#### RECORDED DATA:
########################################

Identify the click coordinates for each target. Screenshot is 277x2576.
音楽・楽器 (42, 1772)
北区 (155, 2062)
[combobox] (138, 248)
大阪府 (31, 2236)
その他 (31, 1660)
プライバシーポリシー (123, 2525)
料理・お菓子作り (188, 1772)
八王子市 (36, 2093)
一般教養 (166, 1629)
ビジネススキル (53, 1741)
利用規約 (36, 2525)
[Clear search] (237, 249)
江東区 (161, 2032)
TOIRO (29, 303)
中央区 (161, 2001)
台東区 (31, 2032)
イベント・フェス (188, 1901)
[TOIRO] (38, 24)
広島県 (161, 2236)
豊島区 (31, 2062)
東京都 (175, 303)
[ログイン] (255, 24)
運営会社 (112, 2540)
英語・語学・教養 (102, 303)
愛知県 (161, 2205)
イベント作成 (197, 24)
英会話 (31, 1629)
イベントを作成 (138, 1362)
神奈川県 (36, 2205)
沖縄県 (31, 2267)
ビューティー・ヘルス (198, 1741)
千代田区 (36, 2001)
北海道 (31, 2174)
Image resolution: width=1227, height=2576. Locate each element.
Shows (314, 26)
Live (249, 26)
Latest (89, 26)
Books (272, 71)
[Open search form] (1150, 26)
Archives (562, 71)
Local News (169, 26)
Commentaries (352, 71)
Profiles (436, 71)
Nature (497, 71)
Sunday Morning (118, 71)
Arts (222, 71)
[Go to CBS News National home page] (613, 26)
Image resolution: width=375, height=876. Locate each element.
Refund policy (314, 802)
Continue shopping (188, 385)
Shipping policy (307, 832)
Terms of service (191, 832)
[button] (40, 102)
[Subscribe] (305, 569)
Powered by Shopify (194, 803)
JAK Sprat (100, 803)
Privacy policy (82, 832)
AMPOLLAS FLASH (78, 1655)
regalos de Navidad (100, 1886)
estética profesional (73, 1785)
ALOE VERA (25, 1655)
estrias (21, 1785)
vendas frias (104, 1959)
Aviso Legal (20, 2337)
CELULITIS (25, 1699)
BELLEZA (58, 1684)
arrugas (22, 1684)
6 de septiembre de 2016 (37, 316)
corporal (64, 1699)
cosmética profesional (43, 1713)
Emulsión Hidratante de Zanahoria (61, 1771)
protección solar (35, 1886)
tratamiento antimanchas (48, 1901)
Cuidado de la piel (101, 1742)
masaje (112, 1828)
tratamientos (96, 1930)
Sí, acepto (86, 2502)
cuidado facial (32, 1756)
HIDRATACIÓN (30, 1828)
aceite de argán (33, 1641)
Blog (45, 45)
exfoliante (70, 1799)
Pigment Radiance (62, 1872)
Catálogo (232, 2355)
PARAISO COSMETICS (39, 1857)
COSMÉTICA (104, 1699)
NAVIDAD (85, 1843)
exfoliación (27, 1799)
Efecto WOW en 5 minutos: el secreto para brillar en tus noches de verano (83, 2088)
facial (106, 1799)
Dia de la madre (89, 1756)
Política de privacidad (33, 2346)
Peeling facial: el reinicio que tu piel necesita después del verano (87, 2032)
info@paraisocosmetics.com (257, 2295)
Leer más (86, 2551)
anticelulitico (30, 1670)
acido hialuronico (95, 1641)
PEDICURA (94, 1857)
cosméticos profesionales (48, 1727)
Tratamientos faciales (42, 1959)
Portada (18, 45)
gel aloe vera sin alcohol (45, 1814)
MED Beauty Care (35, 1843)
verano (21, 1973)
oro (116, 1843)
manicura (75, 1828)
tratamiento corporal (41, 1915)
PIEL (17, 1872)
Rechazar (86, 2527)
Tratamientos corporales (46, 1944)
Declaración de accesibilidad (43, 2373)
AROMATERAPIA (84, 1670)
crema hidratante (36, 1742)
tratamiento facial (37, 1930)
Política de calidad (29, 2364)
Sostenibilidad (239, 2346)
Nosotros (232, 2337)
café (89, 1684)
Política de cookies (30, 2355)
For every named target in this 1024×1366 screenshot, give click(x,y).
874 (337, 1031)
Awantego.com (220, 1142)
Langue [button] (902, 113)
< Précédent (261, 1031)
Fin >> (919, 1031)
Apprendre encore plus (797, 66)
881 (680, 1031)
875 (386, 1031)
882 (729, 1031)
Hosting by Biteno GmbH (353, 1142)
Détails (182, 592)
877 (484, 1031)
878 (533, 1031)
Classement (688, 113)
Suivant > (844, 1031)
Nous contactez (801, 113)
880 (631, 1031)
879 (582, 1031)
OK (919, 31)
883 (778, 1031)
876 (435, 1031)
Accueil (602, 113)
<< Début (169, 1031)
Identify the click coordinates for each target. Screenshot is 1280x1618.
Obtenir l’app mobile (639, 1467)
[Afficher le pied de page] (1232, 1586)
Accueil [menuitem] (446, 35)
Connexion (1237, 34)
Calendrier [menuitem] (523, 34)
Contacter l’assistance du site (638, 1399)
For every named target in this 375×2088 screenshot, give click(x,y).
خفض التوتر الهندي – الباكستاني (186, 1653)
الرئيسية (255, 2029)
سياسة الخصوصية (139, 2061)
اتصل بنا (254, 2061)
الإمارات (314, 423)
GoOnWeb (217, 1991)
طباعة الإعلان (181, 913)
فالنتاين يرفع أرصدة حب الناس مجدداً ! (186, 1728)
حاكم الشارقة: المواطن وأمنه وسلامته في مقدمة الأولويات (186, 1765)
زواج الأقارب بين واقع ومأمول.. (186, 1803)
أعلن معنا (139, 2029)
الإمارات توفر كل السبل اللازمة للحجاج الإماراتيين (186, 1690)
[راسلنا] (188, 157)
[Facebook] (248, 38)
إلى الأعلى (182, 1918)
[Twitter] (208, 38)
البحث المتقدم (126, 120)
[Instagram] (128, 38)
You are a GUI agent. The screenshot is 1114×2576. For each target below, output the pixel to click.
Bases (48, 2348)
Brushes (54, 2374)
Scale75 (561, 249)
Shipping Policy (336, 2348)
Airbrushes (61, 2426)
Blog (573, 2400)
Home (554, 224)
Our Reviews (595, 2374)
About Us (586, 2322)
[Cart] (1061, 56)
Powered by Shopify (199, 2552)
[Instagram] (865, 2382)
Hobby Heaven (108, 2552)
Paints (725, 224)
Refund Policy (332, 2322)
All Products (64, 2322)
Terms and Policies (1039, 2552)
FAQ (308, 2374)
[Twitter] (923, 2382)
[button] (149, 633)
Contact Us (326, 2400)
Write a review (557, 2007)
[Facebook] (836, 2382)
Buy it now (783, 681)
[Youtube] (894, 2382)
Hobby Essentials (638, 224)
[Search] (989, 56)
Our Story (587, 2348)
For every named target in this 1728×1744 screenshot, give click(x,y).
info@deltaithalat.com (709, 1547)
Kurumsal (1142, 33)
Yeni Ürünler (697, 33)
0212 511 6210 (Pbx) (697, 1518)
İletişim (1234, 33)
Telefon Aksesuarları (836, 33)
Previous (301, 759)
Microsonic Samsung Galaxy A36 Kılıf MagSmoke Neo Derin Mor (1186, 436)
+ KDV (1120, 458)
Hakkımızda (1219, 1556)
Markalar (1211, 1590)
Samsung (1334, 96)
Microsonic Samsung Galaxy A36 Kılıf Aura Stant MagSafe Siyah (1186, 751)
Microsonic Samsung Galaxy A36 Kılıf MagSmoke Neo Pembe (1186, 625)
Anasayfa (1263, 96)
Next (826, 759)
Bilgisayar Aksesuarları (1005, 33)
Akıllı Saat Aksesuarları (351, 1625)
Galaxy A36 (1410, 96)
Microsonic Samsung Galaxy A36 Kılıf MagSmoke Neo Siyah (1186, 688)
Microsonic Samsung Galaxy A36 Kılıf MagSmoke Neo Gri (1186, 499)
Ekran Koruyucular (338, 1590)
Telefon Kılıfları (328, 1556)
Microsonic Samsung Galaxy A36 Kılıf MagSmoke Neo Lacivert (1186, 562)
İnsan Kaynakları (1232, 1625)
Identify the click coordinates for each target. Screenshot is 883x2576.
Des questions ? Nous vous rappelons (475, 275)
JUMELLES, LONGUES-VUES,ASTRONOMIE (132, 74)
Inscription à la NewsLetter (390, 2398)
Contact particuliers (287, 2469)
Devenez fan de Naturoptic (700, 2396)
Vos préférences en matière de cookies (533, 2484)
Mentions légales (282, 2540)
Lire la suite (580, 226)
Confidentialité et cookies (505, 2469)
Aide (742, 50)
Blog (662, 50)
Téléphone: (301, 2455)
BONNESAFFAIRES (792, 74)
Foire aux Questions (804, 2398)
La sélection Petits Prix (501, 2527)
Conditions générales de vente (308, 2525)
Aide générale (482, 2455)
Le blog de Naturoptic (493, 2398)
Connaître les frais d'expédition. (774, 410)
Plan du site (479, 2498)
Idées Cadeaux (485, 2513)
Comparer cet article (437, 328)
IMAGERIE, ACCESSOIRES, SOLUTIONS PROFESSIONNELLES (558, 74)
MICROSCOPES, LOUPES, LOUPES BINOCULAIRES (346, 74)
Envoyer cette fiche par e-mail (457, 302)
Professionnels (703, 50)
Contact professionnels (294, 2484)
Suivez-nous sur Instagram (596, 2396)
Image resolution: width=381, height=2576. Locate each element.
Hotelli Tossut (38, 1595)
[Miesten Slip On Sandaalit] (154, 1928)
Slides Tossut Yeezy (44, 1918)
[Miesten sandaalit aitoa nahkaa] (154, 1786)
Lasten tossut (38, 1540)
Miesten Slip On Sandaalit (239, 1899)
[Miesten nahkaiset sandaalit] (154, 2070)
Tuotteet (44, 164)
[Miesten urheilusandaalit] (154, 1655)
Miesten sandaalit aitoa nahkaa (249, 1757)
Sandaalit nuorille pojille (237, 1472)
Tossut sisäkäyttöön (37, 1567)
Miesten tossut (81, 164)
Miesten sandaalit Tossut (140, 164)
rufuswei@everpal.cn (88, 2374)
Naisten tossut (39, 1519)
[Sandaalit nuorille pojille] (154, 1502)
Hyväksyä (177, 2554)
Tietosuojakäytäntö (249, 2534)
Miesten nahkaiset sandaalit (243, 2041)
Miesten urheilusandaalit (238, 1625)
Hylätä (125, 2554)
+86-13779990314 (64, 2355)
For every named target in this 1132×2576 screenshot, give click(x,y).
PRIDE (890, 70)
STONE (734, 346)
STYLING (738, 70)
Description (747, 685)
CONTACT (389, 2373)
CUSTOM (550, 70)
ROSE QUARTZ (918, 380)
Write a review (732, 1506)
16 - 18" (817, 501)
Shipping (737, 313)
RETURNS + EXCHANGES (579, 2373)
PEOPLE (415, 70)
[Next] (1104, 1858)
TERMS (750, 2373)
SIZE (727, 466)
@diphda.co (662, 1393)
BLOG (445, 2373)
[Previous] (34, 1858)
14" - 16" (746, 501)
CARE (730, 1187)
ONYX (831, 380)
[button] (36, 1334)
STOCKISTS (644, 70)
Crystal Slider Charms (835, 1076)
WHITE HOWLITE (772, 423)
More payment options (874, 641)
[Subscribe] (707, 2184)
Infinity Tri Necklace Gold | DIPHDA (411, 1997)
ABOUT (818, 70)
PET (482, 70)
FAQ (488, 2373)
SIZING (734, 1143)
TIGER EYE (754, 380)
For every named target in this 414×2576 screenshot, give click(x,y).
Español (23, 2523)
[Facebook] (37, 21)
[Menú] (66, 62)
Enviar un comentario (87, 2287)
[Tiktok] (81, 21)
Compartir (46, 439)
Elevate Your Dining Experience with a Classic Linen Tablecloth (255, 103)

########################################

#### WORK TO COMPLETE:
Set down, unchanged, only those lines above that fall between the line with "[Twitter] (923, 2382)" and the line with "Telefon Kılıfları (328, 1556)", the two end lines included.

#### EXPECTED ANSWER:
[Twitter] (923, 2382)
[button] (149, 633)
Contact Us (326, 2400)
Write a review (557, 2007)
[Facebook] (836, 2382)
Buy it now (783, 681)
[Youtube] (894, 2382)
Hobby Essentials (638, 224)
[Search] (989, 56)
Our Story (587, 2348)
For every named target in this 1728×1744 screenshot, give click(x,y).
info@deltaithalat.com (709, 1547)
Kurumsal (1142, 33)
Yeni Ürünler (697, 33)
0212 511 6210 (Pbx) (697, 1518)
İletişim (1234, 33)
Telefon Aksesuarları (836, 33)
Previous (301, 759)
Microsonic Samsung Galaxy A36 Kılıf MagSmoke Neo Derin Mor (1186, 436)
+ KDV (1120, 458)
Hakkımızda (1219, 1556)
Markalar (1211, 1590)
Samsung (1334, 96)
Microsonic Samsung Galaxy A36 Kılıf Aura Stant MagSafe Siyah (1186, 751)
Microsonic Samsung Galaxy A36 Kılıf MagSmoke Neo Pembe (1186, 625)
Anasayfa (1263, 96)
Next (826, 759)
Bilgisayar Aksesuarları (1005, 33)
Akıllı Saat Aksesuarları (351, 1625)
Galaxy A36 (1410, 96)
Microsonic Samsung Galaxy A36 Kılıf MagSmoke Neo Siyah (1186, 688)
Microsonic Samsung Galaxy A36 Kılıf MagSmoke Neo Gri (1186, 499)
Ekran Koruyucular (338, 1590)
Telefon Kılıfları (328, 1556)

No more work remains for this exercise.